When you can, use addition instead of multiplication
ex. do
for (i=0; i<size; i+=10)
showimg(201,image,x,y);

for (i=0; i<size; i++)
showimg(201,image,x*10,y*10);

also, when possible work in powers of two.

ApothiX
06-01-2006, 01:37 AM
Skyld is only doing what is right, I guess most of the posts were pointless.They were. But he should have been more careful when editing my original post.


Things that you can store as boolean values rather than strings or integers makes things run faster (ex. use client.cx = true instead of client.cx = "on"). Using bitwise operators also makes things work faster, etc. (ex. (x|y) in range) rather than x in range && y in range.

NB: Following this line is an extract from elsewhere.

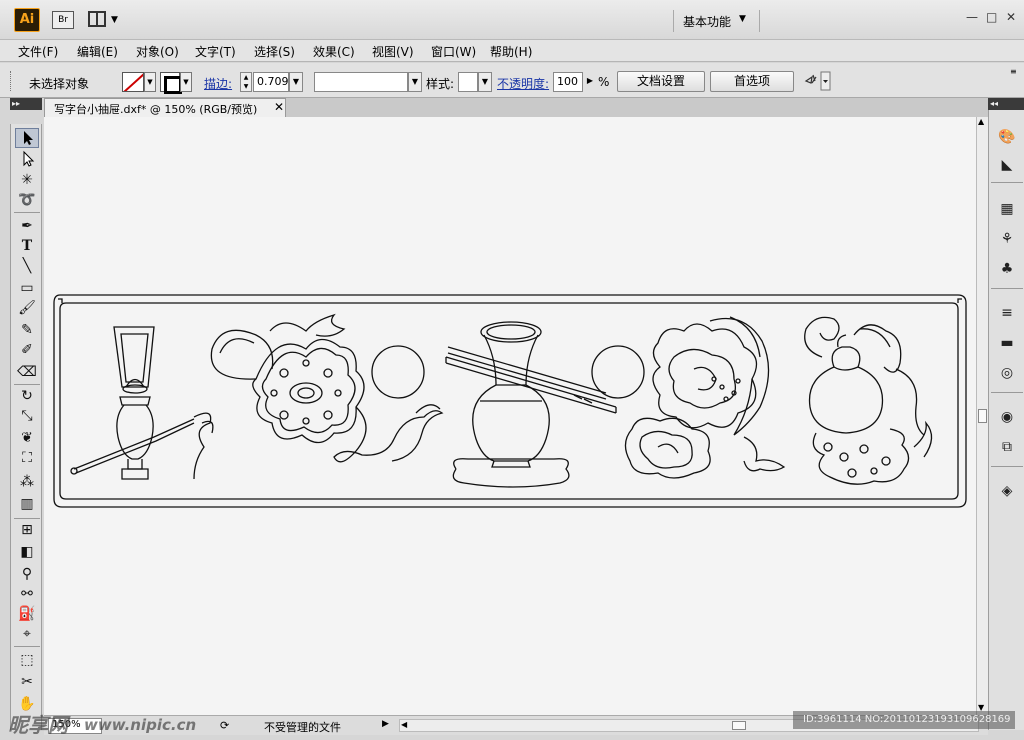 The height and width of the screenshot is (740, 1024). What do you see at coordinates (218, 84) in the screenshot?
I see `stroke-label: 描边:` at bounding box center [218, 84].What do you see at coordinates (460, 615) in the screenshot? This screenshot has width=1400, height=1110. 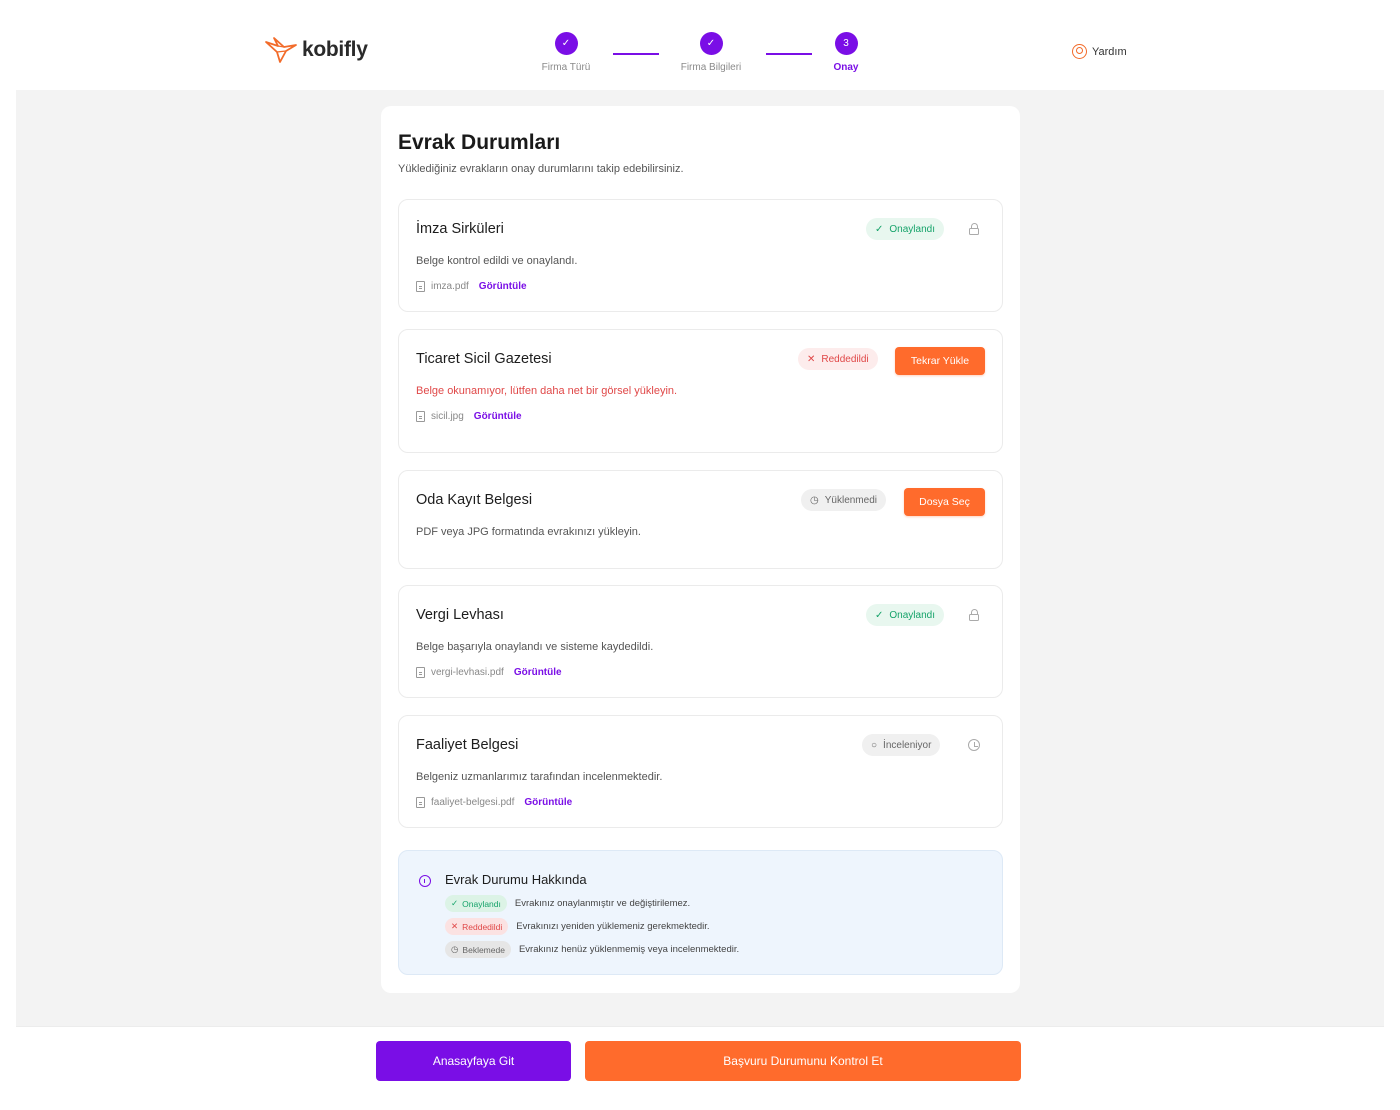 I see `document-title: Vergi Levhası` at bounding box center [460, 615].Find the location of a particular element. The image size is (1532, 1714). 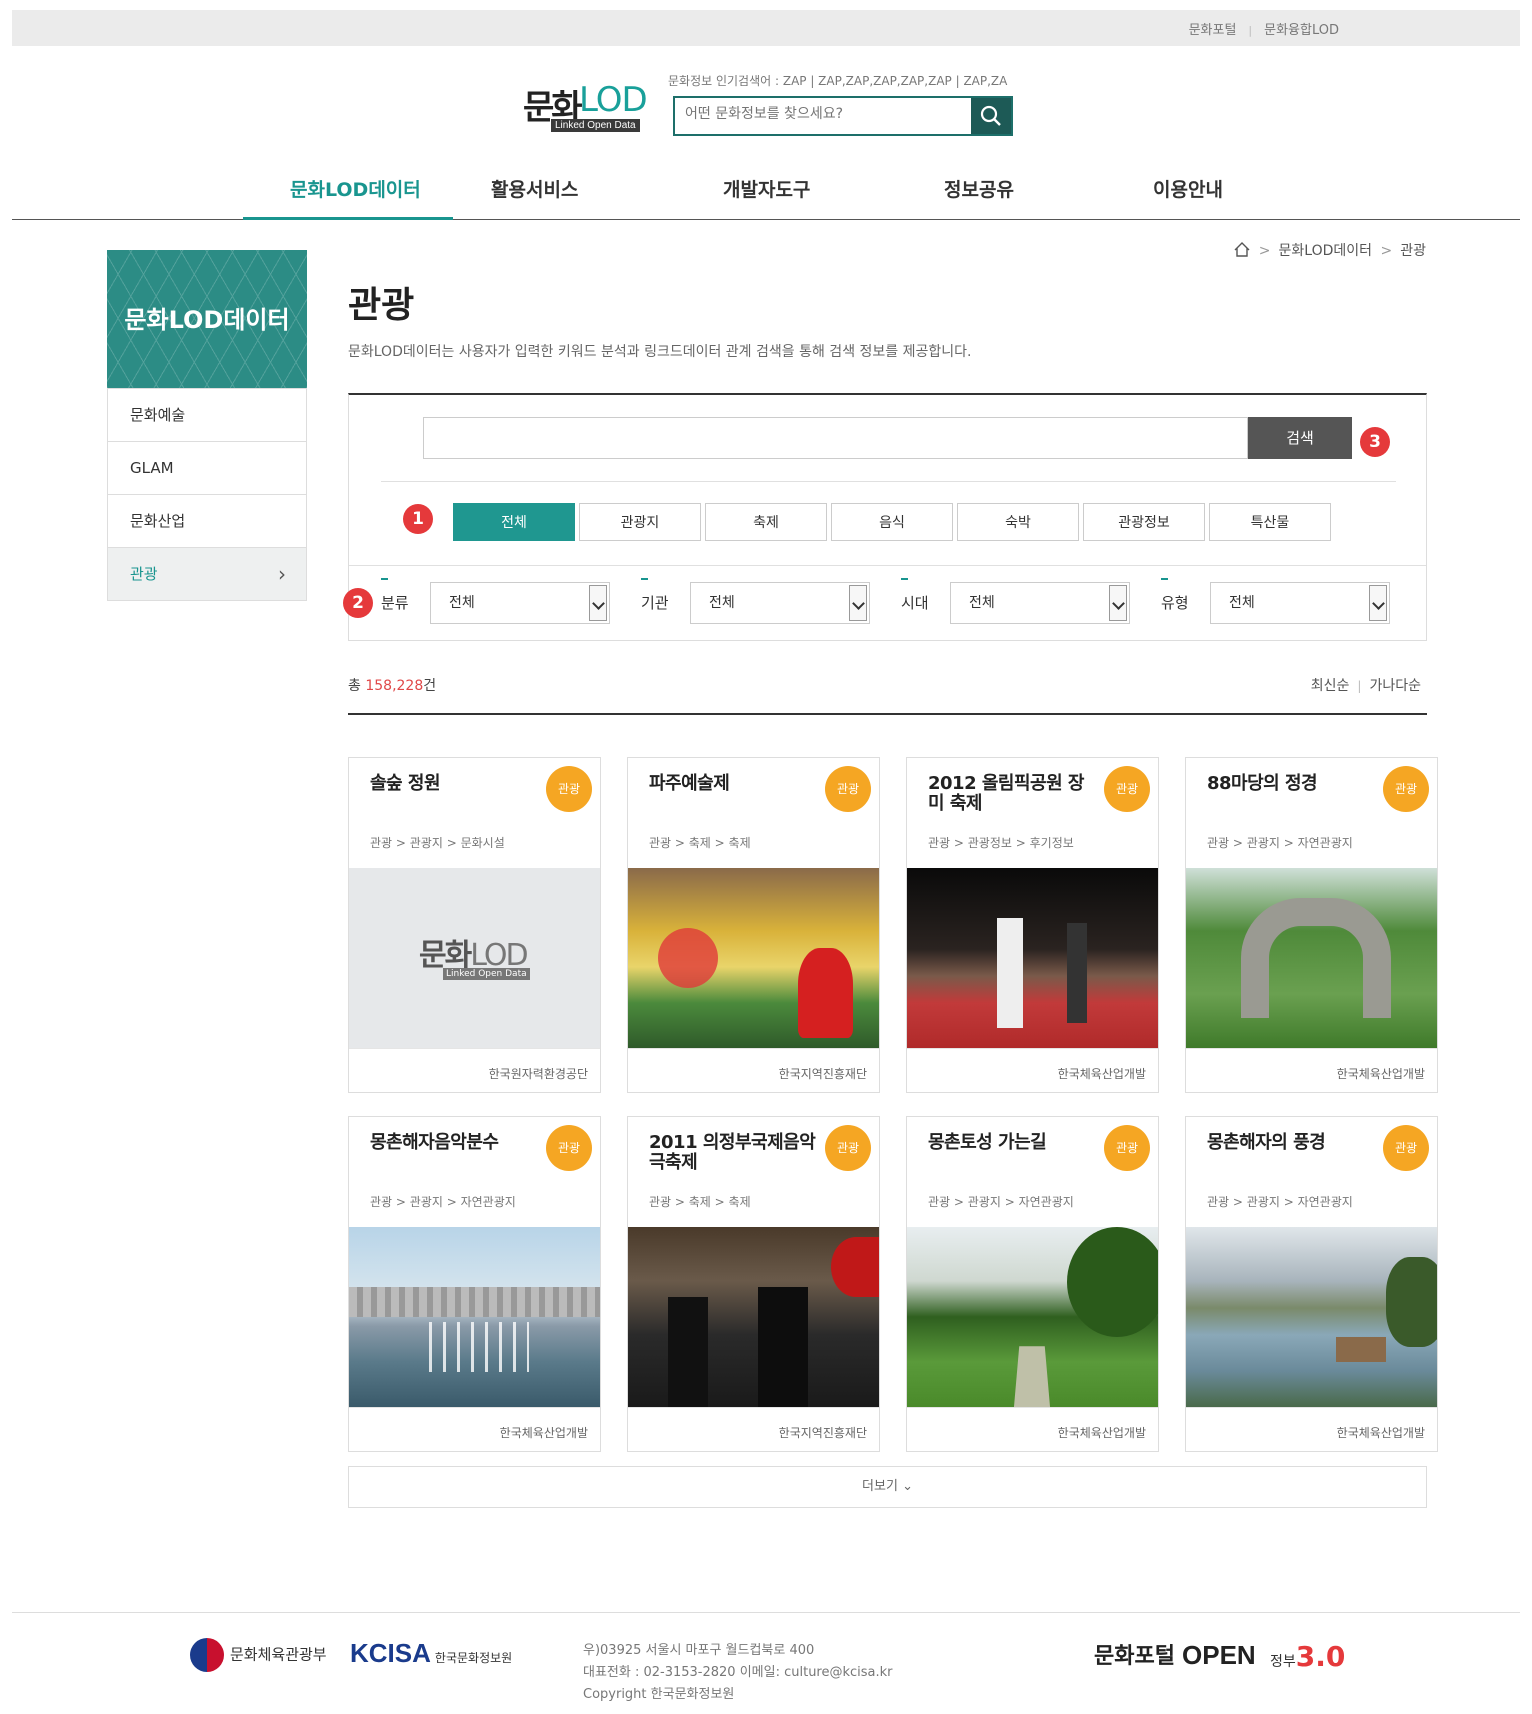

When you can, use addition instead of multiplication
ex. do
for (i=0; i<size; i+=10)
showimg(201,image,x,y);

for (i=0; i<size; i++)
showimg(201,image,x*10,y*10);

also, when possible work in powers of two.
Let me be the first (and probably last) person to thank you for that beautifully rendered bit of pointless (and off-topic) information.

Omini
06-01-2006, 05:17 AM
ApothiX, he's trying to be helpful. True it's not related to the topic - but if you havn't realized, the problem has been solved. No problem trying to help. :P

jake13jake
06-01-2006, 11:14 PM
ApothiX, he's trying to be helpful. True it's not related to the topic - but if you havn't realized, the problem has been solved. No problem trying to help. :P
Well, it extends off-topic, but isn't entirely off-topic. It's just small useful bits of information to know, and knowing that strings convert to floats when performing math operations on them is good to know. This is probably one of the main reasons @ is used for concatenation rather than +.
I didn't touch on everything however.
One way to test that a string is being converted to a float
temp.string = "10";
temp.string.type(); //should return the num value signifying string
temp.string += 2;
temp.string.type(); //should return the num value signifying float

(Look at Script Functions : Client : TGraalVar for the num values)

Of course, when passing by value in a function, Graal already knows the datatypes that go in a function unless they're user-defined, in which case they are interpreted the same as the rest of the scripting language within the function.